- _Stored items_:
┄┄┄┄┄┄

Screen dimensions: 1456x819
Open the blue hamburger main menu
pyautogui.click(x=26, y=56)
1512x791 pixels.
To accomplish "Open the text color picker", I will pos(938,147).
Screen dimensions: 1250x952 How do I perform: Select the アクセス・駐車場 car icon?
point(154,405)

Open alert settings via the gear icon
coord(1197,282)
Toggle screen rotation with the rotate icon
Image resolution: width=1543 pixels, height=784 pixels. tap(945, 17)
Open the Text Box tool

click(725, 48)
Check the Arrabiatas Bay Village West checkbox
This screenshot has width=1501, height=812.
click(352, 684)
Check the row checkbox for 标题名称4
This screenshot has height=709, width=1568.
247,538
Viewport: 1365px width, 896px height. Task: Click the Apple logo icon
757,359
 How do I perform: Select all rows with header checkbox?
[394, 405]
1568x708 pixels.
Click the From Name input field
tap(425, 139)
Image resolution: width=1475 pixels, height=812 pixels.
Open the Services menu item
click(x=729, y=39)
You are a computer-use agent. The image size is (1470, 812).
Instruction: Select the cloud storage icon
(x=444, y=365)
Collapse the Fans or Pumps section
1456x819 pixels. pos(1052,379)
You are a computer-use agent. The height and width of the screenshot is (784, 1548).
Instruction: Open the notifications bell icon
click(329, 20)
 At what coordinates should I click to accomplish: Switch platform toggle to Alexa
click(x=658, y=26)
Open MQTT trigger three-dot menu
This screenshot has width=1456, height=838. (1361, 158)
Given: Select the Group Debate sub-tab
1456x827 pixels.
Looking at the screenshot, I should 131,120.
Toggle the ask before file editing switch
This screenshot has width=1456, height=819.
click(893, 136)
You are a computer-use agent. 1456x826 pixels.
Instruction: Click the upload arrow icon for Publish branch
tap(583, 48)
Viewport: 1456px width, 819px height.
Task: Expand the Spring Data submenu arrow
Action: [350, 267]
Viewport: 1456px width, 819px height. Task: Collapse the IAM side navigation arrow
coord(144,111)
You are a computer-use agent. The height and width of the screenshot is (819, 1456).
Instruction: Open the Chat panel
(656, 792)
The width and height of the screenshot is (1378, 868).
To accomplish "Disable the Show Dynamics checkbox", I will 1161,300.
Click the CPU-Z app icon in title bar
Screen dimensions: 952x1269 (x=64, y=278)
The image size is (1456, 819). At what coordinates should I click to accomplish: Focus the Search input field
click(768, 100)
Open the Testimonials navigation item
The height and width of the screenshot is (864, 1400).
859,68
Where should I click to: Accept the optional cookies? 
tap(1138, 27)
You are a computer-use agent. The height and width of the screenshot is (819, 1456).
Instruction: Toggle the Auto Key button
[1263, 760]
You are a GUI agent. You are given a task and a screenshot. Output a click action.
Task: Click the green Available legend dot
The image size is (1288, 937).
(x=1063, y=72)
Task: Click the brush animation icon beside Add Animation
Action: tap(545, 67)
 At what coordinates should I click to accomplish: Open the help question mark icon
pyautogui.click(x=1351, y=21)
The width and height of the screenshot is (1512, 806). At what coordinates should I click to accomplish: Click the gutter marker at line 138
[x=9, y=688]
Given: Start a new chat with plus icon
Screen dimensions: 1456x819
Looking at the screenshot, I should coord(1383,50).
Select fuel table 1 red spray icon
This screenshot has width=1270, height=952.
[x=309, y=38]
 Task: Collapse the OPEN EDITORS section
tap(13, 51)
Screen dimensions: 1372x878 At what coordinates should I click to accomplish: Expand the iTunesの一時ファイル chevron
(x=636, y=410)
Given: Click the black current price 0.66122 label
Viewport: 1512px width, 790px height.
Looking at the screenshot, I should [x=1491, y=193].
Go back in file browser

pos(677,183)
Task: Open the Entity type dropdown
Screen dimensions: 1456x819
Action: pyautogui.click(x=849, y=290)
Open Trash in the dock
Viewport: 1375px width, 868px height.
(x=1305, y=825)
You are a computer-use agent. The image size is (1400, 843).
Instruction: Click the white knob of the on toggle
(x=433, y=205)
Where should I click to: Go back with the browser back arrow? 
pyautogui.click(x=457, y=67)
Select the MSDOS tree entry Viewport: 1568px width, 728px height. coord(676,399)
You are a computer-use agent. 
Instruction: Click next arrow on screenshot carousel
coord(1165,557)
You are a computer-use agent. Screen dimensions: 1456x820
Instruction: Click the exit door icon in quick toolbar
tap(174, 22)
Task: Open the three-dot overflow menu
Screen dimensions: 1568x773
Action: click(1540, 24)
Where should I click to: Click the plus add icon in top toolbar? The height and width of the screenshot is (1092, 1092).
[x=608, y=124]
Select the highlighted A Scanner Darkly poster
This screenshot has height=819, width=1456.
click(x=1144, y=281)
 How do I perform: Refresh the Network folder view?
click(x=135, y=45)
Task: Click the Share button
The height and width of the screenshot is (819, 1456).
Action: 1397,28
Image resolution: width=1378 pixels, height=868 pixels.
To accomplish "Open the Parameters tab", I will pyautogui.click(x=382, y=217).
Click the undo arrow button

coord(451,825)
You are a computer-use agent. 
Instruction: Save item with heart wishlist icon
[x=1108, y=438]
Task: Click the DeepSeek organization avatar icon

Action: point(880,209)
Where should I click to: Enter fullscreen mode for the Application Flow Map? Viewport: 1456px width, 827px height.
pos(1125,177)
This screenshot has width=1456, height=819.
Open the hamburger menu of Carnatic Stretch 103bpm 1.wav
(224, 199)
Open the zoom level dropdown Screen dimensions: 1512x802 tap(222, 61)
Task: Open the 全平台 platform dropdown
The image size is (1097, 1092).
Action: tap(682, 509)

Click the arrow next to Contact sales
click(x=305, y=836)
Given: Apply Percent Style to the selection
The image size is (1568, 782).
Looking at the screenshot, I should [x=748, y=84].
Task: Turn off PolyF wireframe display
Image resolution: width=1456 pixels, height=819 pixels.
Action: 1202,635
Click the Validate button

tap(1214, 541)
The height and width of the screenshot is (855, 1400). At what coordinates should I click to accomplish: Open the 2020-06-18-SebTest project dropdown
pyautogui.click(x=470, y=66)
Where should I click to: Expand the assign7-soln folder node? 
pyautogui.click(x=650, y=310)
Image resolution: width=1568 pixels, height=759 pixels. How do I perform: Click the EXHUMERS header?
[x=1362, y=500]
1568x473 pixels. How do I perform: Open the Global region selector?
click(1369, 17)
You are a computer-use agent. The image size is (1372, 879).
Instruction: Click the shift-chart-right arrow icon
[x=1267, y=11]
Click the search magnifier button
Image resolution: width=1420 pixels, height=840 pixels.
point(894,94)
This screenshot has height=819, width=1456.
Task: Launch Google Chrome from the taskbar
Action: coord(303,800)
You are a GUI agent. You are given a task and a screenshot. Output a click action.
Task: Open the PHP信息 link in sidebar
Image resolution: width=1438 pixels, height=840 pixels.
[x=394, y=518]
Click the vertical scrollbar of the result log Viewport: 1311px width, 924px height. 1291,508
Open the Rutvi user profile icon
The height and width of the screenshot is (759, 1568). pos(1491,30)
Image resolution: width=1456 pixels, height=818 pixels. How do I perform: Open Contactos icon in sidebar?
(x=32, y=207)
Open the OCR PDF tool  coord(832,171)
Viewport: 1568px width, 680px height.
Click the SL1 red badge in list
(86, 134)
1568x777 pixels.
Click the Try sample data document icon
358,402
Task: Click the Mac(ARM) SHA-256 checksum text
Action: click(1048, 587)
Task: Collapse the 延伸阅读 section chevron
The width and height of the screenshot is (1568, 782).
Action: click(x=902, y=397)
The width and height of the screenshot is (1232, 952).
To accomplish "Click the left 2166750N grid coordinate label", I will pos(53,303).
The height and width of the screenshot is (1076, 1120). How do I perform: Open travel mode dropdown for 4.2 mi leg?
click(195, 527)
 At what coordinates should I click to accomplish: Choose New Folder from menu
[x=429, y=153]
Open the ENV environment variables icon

┄┄┄┄┄┄

- _WHAT IS NEEDED_: With nothing left out, return each entry exactly.

- _YOUR RESPONSE_:
Screen dimensions: 1456x819
Open the blue hamburger main menu
pyautogui.click(x=26, y=56)
1512x791 pixels.
To accomplish "Open the text color picker", I will pos(938,147).
Screen dimensions: 1250x952 How do I perform: Select the アクセス・駐車場 car icon?
point(154,405)

Open alert settings via the gear icon
coord(1197,282)
Toggle screen rotation with the rotate icon
Image resolution: width=1543 pixels, height=784 pixels. tap(945, 17)
Open the Text Box tool

click(725, 48)
Check the Arrabiatas Bay Village West checkbox
This screenshot has width=1501, height=812.
click(352, 684)
Check the row checkbox for 标题名称4
This screenshot has height=709, width=1568.
247,538
Viewport: 1365px width, 896px height. Task: Click the Apple logo icon
757,359
 How do I perform: Select all rows with header checkbox?
[394, 405]
1568x708 pixels.
Click the From Name input field
tap(425, 139)
Image resolution: width=1475 pixels, height=812 pixels.
Open the Services menu item
click(x=729, y=39)
You are a computer-use agent. The image size is (1470, 812).
Instruction: Select the cloud storage icon
(x=444, y=365)
Collapse the Fans or Pumps section
1456x819 pixels. pos(1052,379)
You are a computer-use agent. The height and width of the screenshot is (784, 1548).
Instruction: Open the notifications bell icon
click(329, 20)
 At what coordinates should I click to accomplish: Switch platform toggle to Alexa
click(x=658, y=26)
Open MQTT trigger three-dot menu
This screenshot has width=1456, height=838. (1361, 158)
Given: Select the Group Debate sub-tab
1456x827 pixels.
Looking at the screenshot, I should 131,120.
Toggle the ask before file editing switch
This screenshot has width=1456, height=819.
click(893, 136)
You are a computer-use agent. 1456x826 pixels.
Instruction: Click the upload arrow icon for Publish branch
tap(583, 48)
Viewport: 1456px width, 819px height.
Task: Expand the Spring Data submenu arrow
Action: [350, 267]
Viewport: 1456px width, 819px height. Task: Collapse the IAM side navigation arrow
coord(144,111)
You are a computer-use agent. The height and width of the screenshot is (819, 1456).
Instruction: Open the Chat panel
(656, 792)
The width and height of the screenshot is (1378, 868).
To accomplish "Disable the Show Dynamics checkbox", I will 1161,300.
Click the CPU-Z app icon in title bar
Screen dimensions: 952x1269 (x=64, y=278)
The image size is (1456, 819). At what coordinates should I click to accomplish: Focus the Search input field
click(768, 100)
Open the Testimonials navigation item
The height and width of the screenshot is (864, 1400).
859,68
Where should I click to: Accept the optional cookies? 
tap(1138, 27)
You are a computer-use agent. The height and width of the screenshot is (819, 1456).
Instruction: Toggle the Auto Key button
[1263, 760]
You are a GUI agent. You are given a task and a screenshot. Output a click action.
Task: Click the green Available legend dot
The image size is (1288, 937).
(x=1063, y=72)
Task: Click the brush animation icon beside Add Animation
Action: tap(545, 67)
 At what coordinates should I click to accomplish: Open the help question mark icon
pyautogui.click(x=1351, y=21)
The width and height of the screenshot is (1512, 806). At what coordinates should I click to accomplish: Click the gutter marker at line 138
[x=9, y=688]
Given: Start a new chat with plus icon
Screen dimensions: 1456x819
Looking at the screenshot, I should coord(1383,50).
Select fuel table 1 red spray icon
This screenshot has width=1270, height=952.
[x=309, y=38]
 Task: Collapse the OPEN EDITORS section
tap(13, 51)
Screen dimensions: 1372x878 At what coordinates should I click to accomplish: Expand the iTunesの一時ファイル chevron
(x=636, y=410)
Given: Click the black current price 0.66122 label
Viewport: 1512px width, 790px height.
Looking at the screenshot, I should [x=1491, y=193].
Go back in file browser

pos(677,183)
Task: Open the Entity type dropdown
Screen dimensions: 1456x819
Action: pyautogui.click(x=849, y=290)
Open Trash in the dock
Viewport: 1375px width, 868px height.
(x=1305, y=825)
You are a computer-use agent. The image size is (1400, 843).
Instruction: Click the white knob of the on toggle
(x=433, y=205)
Where should I click to: Go back with the browser back arrow? 
pyautogui.click(x=457, y=67)
Select the MSDOS tree entry Viewport: 1568px width, 728px height. coord(676,399)
You are a computer-use agent. 
Instruction: Click next arrow on screenshot carousel
coord(1165,557)
You are a computer-use agent. Screen dimensions: 1456x820
Instruction: Click the exit door icon in quick toolbar
tap(174, 22)
Task: Open the three-dot overflow menu
Screen dimensions: 1568x773
Action: click(1540, 24)
Where should I click to: Click the plus add icon in top toolbar? The height and width of the screenshot is (1092, 1092).
[x=608, y=124]
Select the highlighted A Scanner Darkly poster
This screenshot has height=819, width=1456.
click(x=1144, y=281)
 How do I perform: Refresh the Network folder view?
click(x=135, y=45)
Task: Click the Share button
The height and width of the screenshot is (819, 1456).
Action: 1397,28
Image resolution: width=1378 pixels, height=868 pixels.
To accomplish "Open the Parameters tab", I will pyautogui.click(x=382, y=217).
Click the undo arrow button

coord(451,825)
You are a computer-use agent. 
Instruction: Save item with heart wishlist icon
[x=1108, y=438]
Task: Click the DeepSeek organization avatar icon

Action: point(880,209)
Where should I click to: Enter fullscreen mode for the Application Flow Map? Viewport: 1456px width, 827px height.
pos(1125,177)
This screenshot has width=1456, height=819.
Open the hamburger menu of Carnatic Stretch 103bpm 1.wav
(224, 199)
Open the zoom level dropdown Screen dimensions: 1512x802 tap(222, 61)
Task: Open the 全平台 platform dropdown
The image size is (1097, 1092).
Action: tap(682, 509)

Click the arrow next to Contact sales
click(x=305, y=836)
Given: Apply Percent Style to the selection
The image size is (1568, 782).
Looking at the screenshot, I should [x=748, y=84].
Task: Turn off PolyF wireframe display
Image resolution: width=1456 pixels, height=819 pixels.
Action: 1202,635
Click the Validate button

tap(1214, 541)
The height and width of the screenshot is (855, 1400). At what coordinates should I click to accomplish: Open the 2020-06-18-SebTest project dropdown
pyautogui.click(x=470, y=66)
Where should I click to: Expand the assign7-soln folder node? 
pyautogui.click(x=650, y=310)
Image resolution: width=1568 pixels, height=759 pixels. How do I perform: Click the EXHUMERS header?
[x=1362, y=500]
1568x473 pixels. How do I perform: Open the Global region selector?
click(1369, 17)
You are a computer-use agent. The image size is (1372, 879).
Instruction: Click the shift-chart-right arrow icon
[x=1267, y=11]
Click the search magnifier button
Image resolution: width=1420 pixels, height=840 pixels.
point(894,94)
This screenshot has height=819, width=1456.
Task: Launch Google Chrome from the taskbar
Action: coord(303,800)
You are a GUI agent. You are given a task and a screenshot. Output a click action.
Task: Open the PHP信息 link in sidebar
Image resolution: width=1438 pixels, height=840 pixels.
[x=394, y=518]
Click the vertical scrollbar of the result log Viewport: 1311px width, 924px height. 1291,508
Open the Rutvi user profile icon
The height and width of the screenshot is (759, 1568). pos(1491,30)
Image resolution: width=1456 pixels, height=818 pixels. How do I perform: Open Contactos icon in sidebar?
(x=32, y=207)
Open the OCR PDF tool  coord(832,171)
Viewport: 1568px width, 680px height.
Click the SL1 red badge in list
(86, 134)
1568x777 pixels.
Click the Try sample data document icon
358,402
Task: Click the Mac(ARM) SHA-256 checksum text
Action: click(1048, 587)
Task: Collapse the 延伸阅读 section chevron
The width and height of the screenshot is (1568, 782).
Action: click(x=902, y=397)
The width and height of the screenshot is (1232, 952).
To accomplish "Click the left 2166750N grid coordinate label", I will pos(53,303).
The height and width of the screenshot is (1076, 1120). How do I perform: Open travel mode dropdown for 4.2 mi leg?
click(195, 527)
 At what coordinates should I click to accomplish: Choose New Folder from menu
[x=429, y=153]
Open the ENV environment variables icon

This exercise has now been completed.